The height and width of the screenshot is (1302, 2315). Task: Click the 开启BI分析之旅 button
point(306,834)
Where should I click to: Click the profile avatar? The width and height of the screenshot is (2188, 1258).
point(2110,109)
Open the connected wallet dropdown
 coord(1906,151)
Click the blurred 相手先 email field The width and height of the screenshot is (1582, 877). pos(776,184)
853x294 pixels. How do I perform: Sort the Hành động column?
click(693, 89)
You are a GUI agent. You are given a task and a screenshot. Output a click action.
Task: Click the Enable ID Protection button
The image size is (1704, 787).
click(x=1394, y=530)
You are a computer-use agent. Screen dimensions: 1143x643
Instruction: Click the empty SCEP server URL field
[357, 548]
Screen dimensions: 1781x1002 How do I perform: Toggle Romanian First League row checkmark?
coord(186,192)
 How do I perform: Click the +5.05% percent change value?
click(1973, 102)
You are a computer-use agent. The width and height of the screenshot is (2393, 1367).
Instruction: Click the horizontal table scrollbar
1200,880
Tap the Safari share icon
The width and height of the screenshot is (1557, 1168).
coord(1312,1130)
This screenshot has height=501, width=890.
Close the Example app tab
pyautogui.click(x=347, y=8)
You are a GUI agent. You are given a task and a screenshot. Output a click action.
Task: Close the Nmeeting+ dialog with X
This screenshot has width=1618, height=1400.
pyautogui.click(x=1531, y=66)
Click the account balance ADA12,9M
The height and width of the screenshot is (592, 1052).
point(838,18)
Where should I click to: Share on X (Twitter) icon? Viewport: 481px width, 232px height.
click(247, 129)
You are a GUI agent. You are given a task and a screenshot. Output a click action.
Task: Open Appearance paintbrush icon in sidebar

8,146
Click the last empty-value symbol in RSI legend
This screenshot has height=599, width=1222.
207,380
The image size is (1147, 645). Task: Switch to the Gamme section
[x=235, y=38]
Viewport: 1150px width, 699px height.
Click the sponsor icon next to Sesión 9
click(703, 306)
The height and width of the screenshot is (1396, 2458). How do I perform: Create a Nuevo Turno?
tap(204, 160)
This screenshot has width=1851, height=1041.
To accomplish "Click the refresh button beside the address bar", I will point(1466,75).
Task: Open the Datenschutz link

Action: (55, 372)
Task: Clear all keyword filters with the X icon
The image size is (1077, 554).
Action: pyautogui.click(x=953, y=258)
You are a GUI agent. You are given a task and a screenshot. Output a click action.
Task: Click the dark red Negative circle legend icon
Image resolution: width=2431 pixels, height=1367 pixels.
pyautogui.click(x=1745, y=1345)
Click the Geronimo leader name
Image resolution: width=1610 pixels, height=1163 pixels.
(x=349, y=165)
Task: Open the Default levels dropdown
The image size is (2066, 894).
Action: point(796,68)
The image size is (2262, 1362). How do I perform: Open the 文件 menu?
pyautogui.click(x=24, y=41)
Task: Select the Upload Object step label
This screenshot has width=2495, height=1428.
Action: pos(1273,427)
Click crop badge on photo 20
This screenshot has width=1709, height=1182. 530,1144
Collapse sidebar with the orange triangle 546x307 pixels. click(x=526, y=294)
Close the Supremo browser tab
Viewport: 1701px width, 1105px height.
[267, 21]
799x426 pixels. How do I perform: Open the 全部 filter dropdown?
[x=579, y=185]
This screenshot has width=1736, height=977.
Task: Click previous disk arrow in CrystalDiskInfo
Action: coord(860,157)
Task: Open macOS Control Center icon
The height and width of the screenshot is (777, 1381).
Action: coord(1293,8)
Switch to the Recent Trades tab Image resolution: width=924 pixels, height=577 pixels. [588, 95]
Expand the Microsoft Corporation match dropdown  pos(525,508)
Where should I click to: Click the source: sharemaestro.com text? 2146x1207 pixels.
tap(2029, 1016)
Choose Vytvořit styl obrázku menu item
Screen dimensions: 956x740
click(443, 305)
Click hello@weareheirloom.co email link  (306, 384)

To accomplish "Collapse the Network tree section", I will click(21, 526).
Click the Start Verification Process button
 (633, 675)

Your instructions: In the material above, find the line with "Task: Open the Default levels dropdown"; then retype it and every line after it through the last, exactly as written.

Exercise answer:
Task: Open the Default levels dropdown
The image size is (2066, 894).
Action: point(796,68)
The image size is (2262, 1362). How do I perform: Open the 文件 menu?
pyautogui.click(x=24, y=41)
Task: Select the Upload Object step label
This screenshot has width=2495, height=1428.
Action: pos(1273,427)
Click crop badge on photo 20
This screenshot has width=1709, height=1182. 530,1144
Collapse sidebar with the orange triangle 546x307 pixels. click(x=526, y=294)
Close the Supremo browser tab
Viewport: 1701px width, 1105px height.
[267, 21]
799x426 pixels. How do I perform: Open the 全部 filter dropdown?
[x=579, y=185]
This screenshot has width=1736, height=977.
Task: Click previous disk arrow in CrystalDiskInfo
Action: coord(860,157)
Task: Open macOS Control Center icon
The height and width of the screenshot is (777, 1381).
Action: coord(1293,8)
Switch to the Recent Trades tab Image resolution: width=924 pixels, height=577 pixels. [588, 95]
Expand the Microsoft Corporation match dropdown  pos(525,508)
Where should I click to: Click the source: sharemaestro.com text? 2146x1207 pixels.
tap(2029, 1016)
Choose Vytvořit styl obrázku menu item
Screen dimensions: 956x740
click(443, 305)
Click hello@weareheirloom.co email link  (306, 384)

To accomplish "Collapse the Network tree section", I will click(21, 526).
Click the Start Verification Process button
 (633, 675)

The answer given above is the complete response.